# **Running Pyspark in Colab**

To run spark in Colab, we need to first install all the dependencies in Colab environment i.e. Apache Spark 2.4.5 with hadoop 2.7, Java 8 and Findspark to locate the spark in the system. The tools installation can be carried out inside the Jupyter Notebook of the Colab. One important note is that if you are new in Spark, it is better to avoid Spark 2.4.0 version since some people have already complained about its compatibility issue with python. 
Follow the steps to install the dependencies:

In [0]:
!apt-get install openjdk-8-jdk-headless -qq > /dev/null
!wget -q https://downloads.apache.org/spark/spark-2.4.5/spark-2.4.5-bin-hadoop2.7.tgz
!tar xf spark-2.4.5-bin-hadoop2.7.tgz
!pip install -q findspark

Now that you installed Spark and Java in Colab, it is time to set the environment path which enables you to run Pyspark in your Colab environment. Set the location of Java and Spark by running the following code:

In [0]:
import os
os.environ["JAVA_HOME"] = "/usr/lib/jvm/java-8-openjdk-amd64"
os.environ["SPARK_HOME"] = "/content/spark-2.4.5-bin-hadoop2.7"

Run a local spark session to test your installation
At the first line, [*] means for all, as many threads as there are in your machine. Local keyword is used to run spark locally. There are different parameters that can be used with it . More info in https://stackoverflow.com/questions/32356143/what-does-setmaster-local-mean-in-spark



In [0]:
import findspark
findspark.init()
from pyspark.sql import SparkSession
spark = SparkSession.builder.master("local[*]").getOrCreate()

In [44]:
!ls

characters.csv	spark-2.4.5-bin-hadoop2.7      spark-warehouse
sample_data	spark-2.4.5-bin-hadoop2.7.tgz


the code below is the old way of creating SparkSession. Both ways are still valid

If you don't run PySpark through the interactive shell but rather as a Python script. You will need some additional code at the top of your script.

The first thing you must do is create a SparkContext() object. This tells Spark how to access a cluster. SparkConf() is where you can set the configuration for your Spark application.
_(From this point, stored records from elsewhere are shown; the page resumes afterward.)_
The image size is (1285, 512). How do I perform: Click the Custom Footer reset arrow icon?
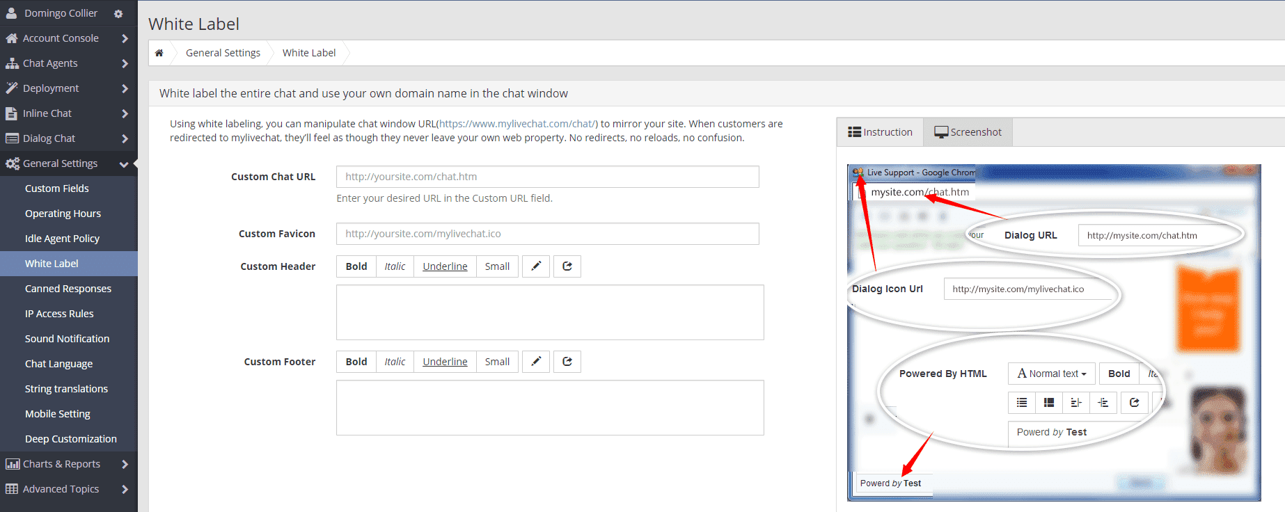point(567,362)
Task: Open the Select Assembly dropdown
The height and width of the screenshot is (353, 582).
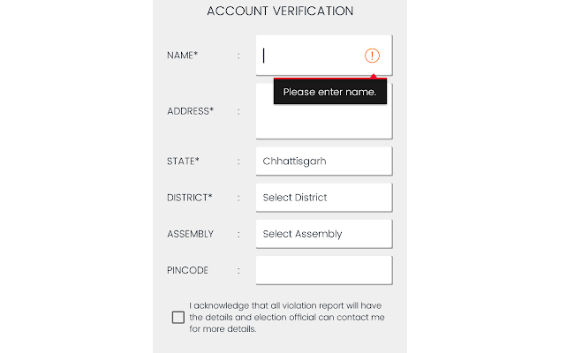Action: click(323, 234)
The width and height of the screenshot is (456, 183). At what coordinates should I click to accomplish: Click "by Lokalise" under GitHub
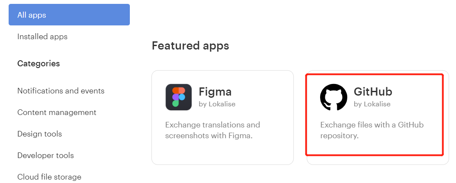tap(372, 104)
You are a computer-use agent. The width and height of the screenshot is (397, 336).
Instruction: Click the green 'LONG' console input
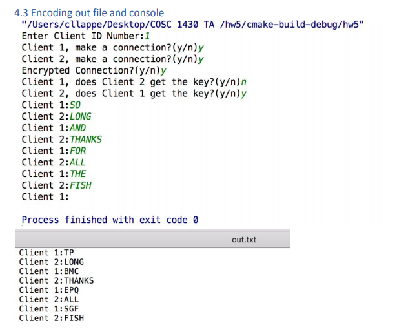pos(80,116)
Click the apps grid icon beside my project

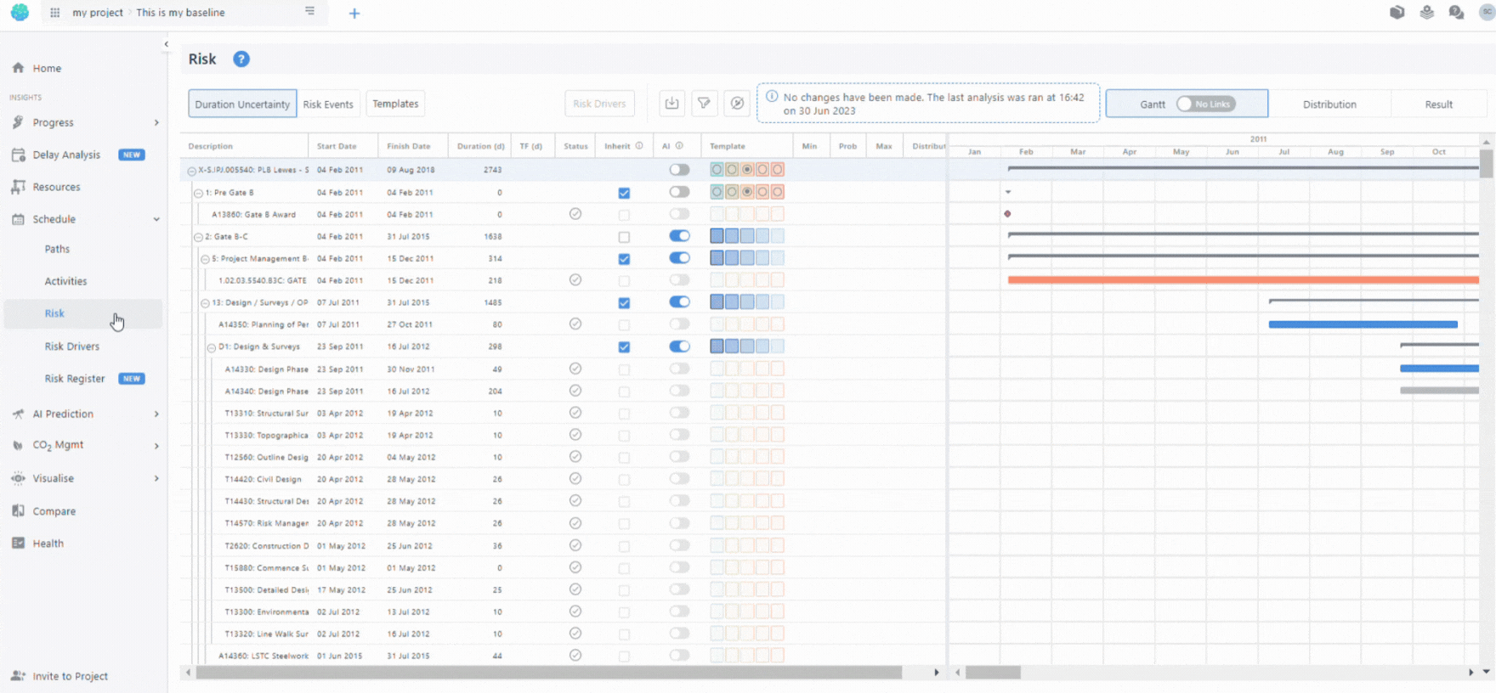[55, 13]
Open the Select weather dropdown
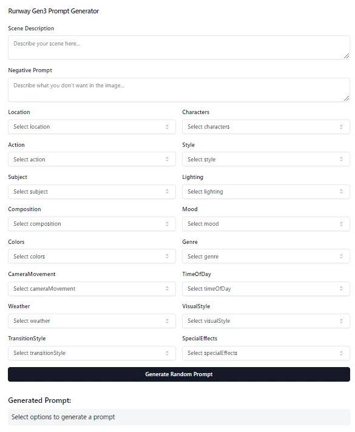Screen dimensions: 355x432 click(92, 321)
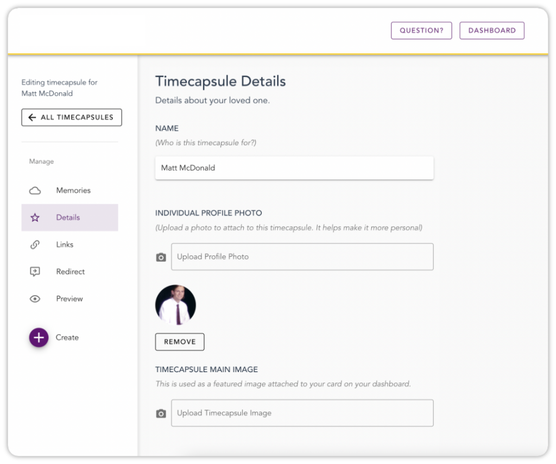Image resolution: width=556 pixels, height=464 pixels.
Task: Click the ALL TIMECAPSULES button
Action: 71,117
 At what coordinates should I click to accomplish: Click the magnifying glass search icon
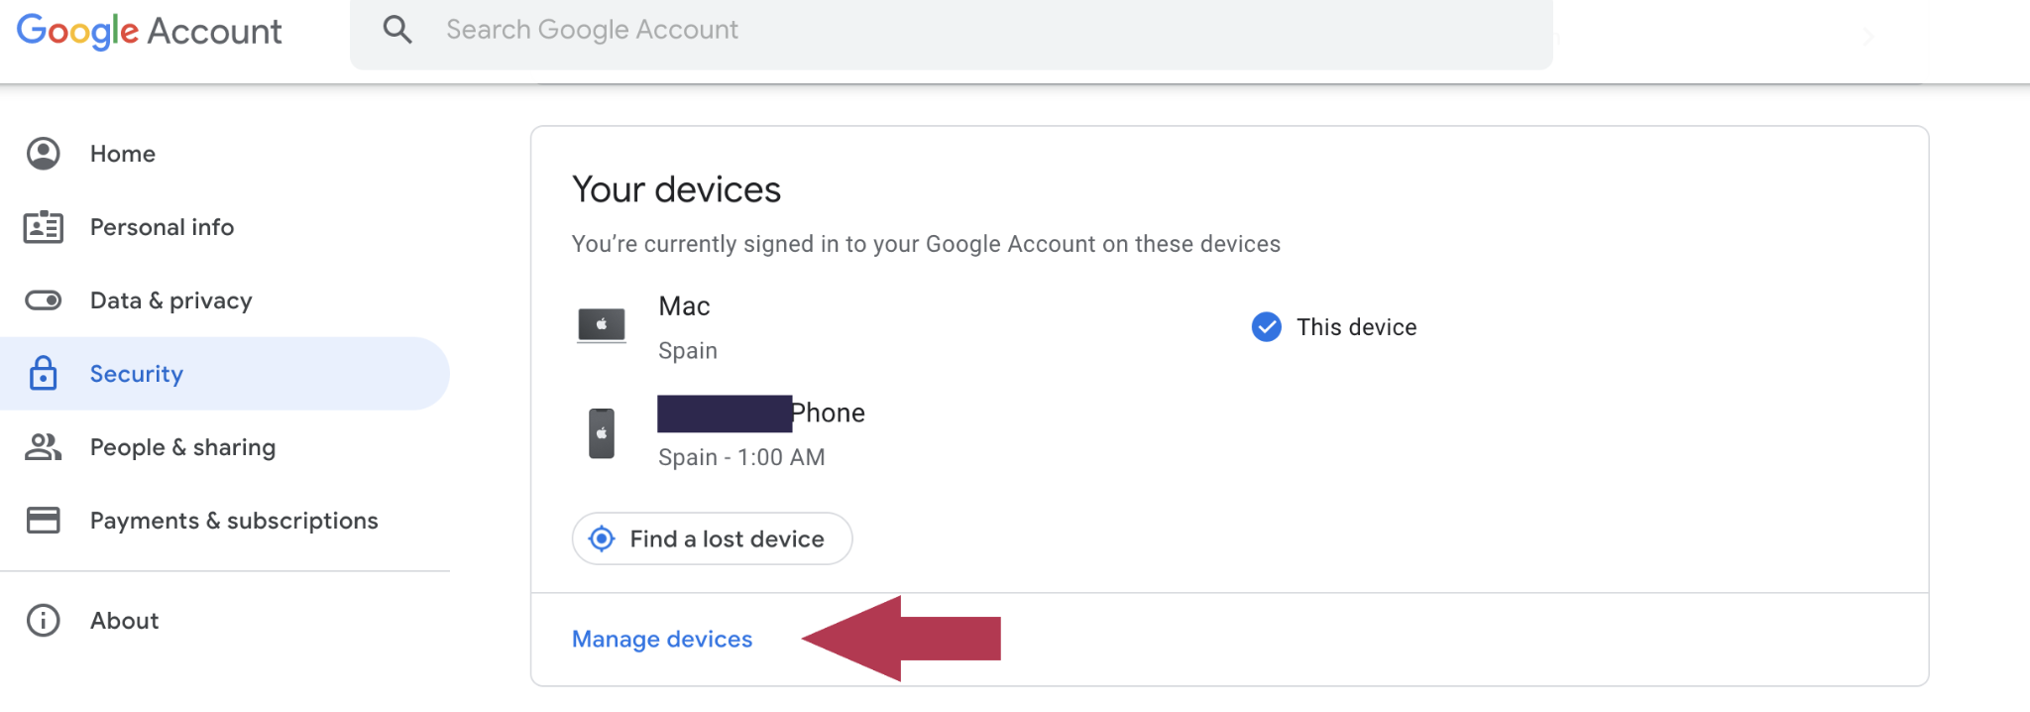[397, 29]
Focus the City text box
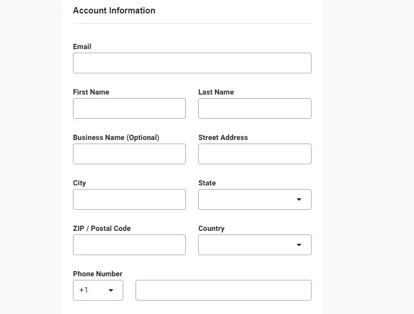The height and width of the screenshot is (314, 414). 129,199

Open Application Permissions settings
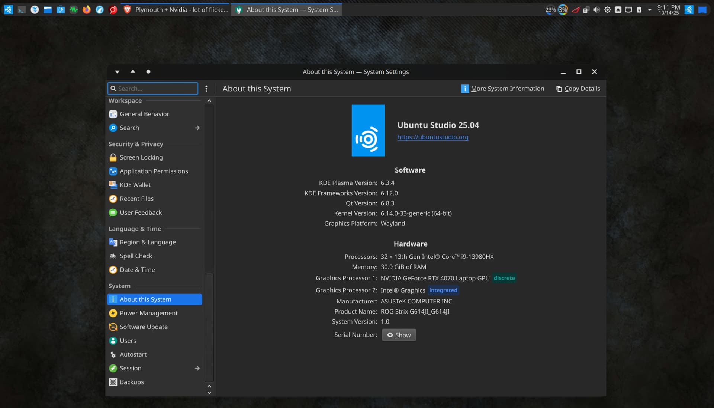click(154, 171)
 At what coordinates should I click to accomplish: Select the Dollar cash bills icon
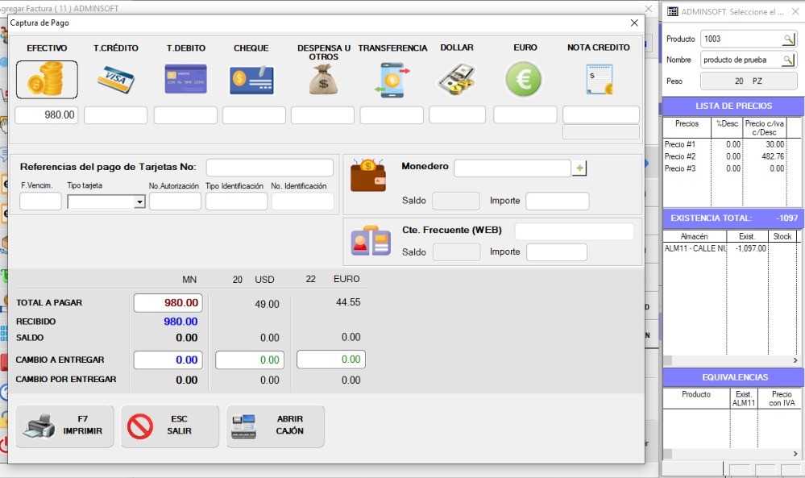(x=457, y=80)
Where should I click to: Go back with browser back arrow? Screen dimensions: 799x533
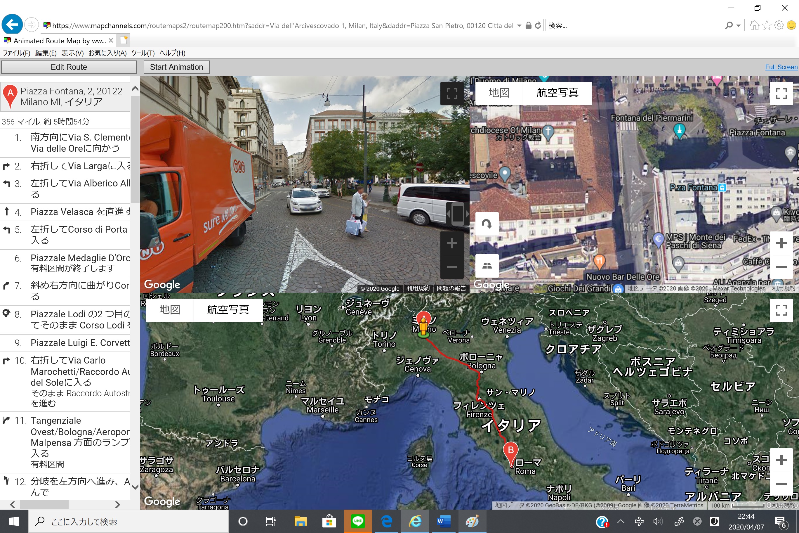point(12,25)
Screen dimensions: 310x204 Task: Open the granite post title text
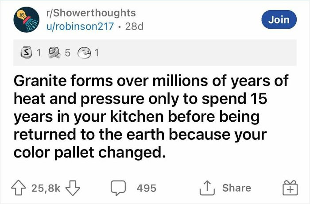[151, 116]
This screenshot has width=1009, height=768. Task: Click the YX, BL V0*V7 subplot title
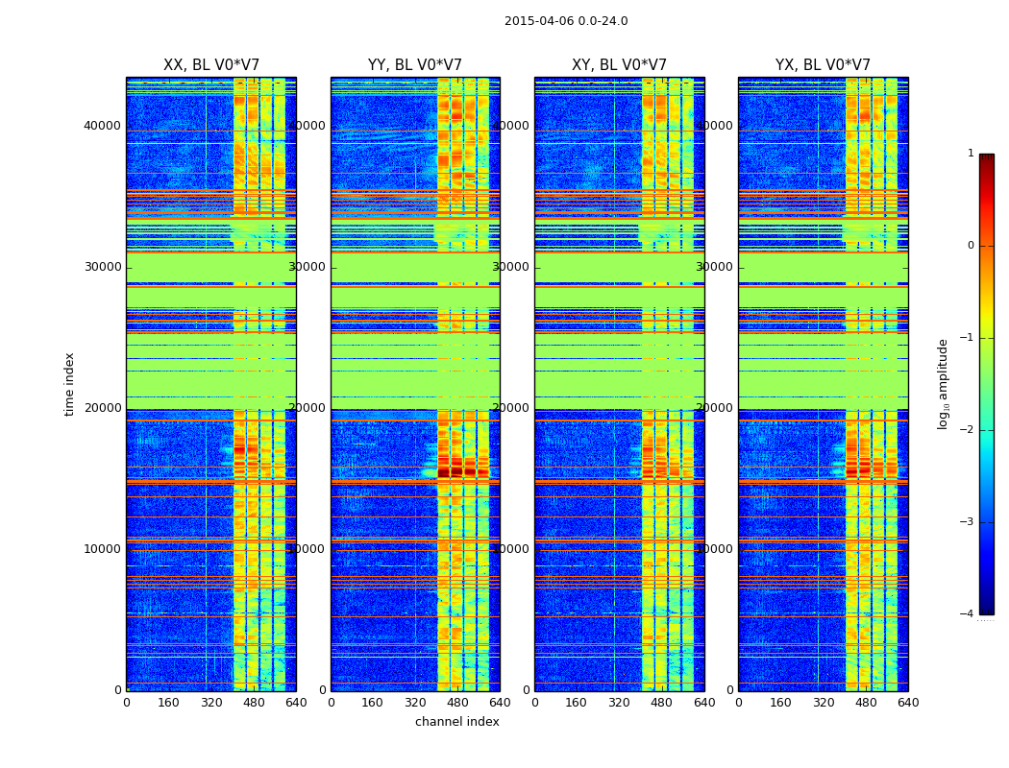coord(823,65)
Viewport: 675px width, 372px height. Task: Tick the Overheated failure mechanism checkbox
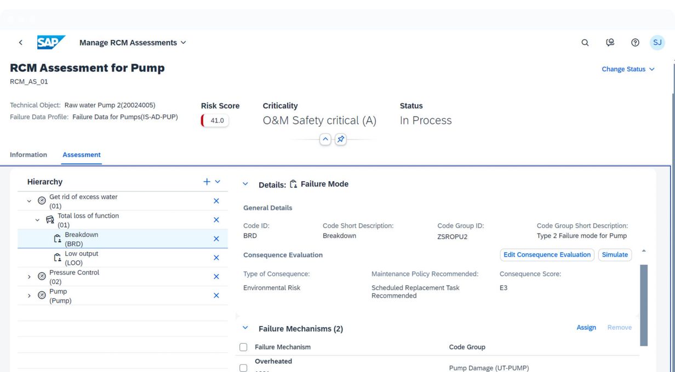click(244, 368)
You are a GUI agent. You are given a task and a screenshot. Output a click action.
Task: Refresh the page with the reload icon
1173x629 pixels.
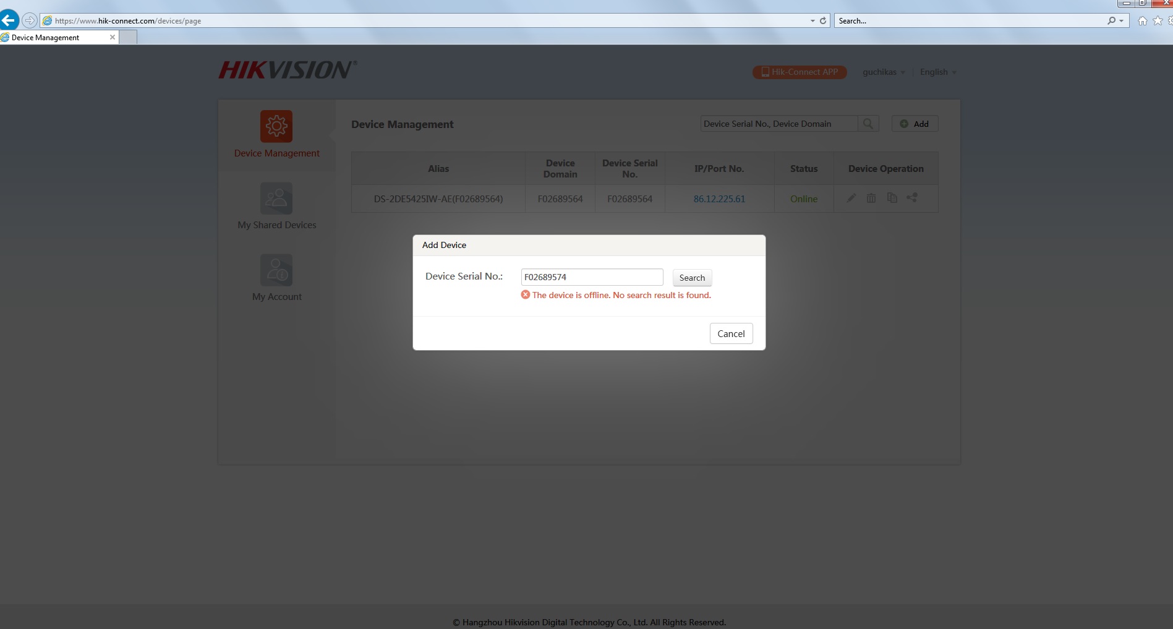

Note: You can only have **ONE** SparkContext running at once.

In [0]:
#from pyspark import SparkContext, SparkConf
#from pyspark.sql import SQLContext
#conf = SparkConf().setAppName('Spark DL Tabular Pipeline').setMaster('local[*]')
#sc = SparkContext(conf=conf)
#sql_context = SQLContext(sc)

Upload a sample dataset. We will use a small dataset in the below link


In [6]:
from google.colab import files
files.upload()

Saving characters.csv to characters.csv


{'characters.csv': b'name,height,mass,hair_color,skin_color,eye_color,birth_year,gender,homeworld,species\nLuke Skywalker,172,77,blond,fair,blue,19BBY,male,Tatooine,Human\nC-3PO,167,75,NA,gold,yellow,112BBY,NA,Tatooine,Droid\nR2-D2,96,32,NA,"white, blue",red,33BBY,NA,Naboo,Droid\nDarth Vader,202,136,none,white,yellow,41.9BBY,male,Tatooine,Human\nLeia Organa,150,49,brown,light,brown,19BBY,female,Alderaan,Human\nOwen Lars,178,120,"brown, grey",light,blue,52BBY,male,Tatooine,Human\nBeru Whitesun lars,165,75,brown,light,blue,47BBY,female,Tatooine,Human\nR5-D4,97,32,NA,"white, red",red,NA,NA,Tatooine,Droid\nBiggs Darklighter,183,84,black,light,brown,24BBY,male,Tatooine,Human\nObi-Wan Kenobi,182,77,"auburn, white",fair,blue-gray,57BBY,male,Stewjon,Human\nAnakin Skywalker,188,84,blond,fair,blue,41.9BBY,male,Tatooine,Human\nWilhuff Tarkin,180,NA,"auburn, grey",fair,blue,64BBY,male,Eriadu,Human\nChewbacca,228,112,brown,NA,blue,200BBY,male,Kashyyyk,Wookiee\nHan Solo,180,80,brown,fair,brown,29BBY

check on the file 

In [7]:
!ls
!pwd

characters.csv	spark-2.4.5-bin-hadoop2.7
sample_data	spark-2.4.5-bin-hadoop2.7.tgz
/content


Congrats! Your Colab is ready to run Pyspark.

# Introduction to pyspark

Now that we have uploaded the dataset, we can start analyzing. 


In [0]:
df = spark.read.csv('characters.csv',inferSchema=True, header =True)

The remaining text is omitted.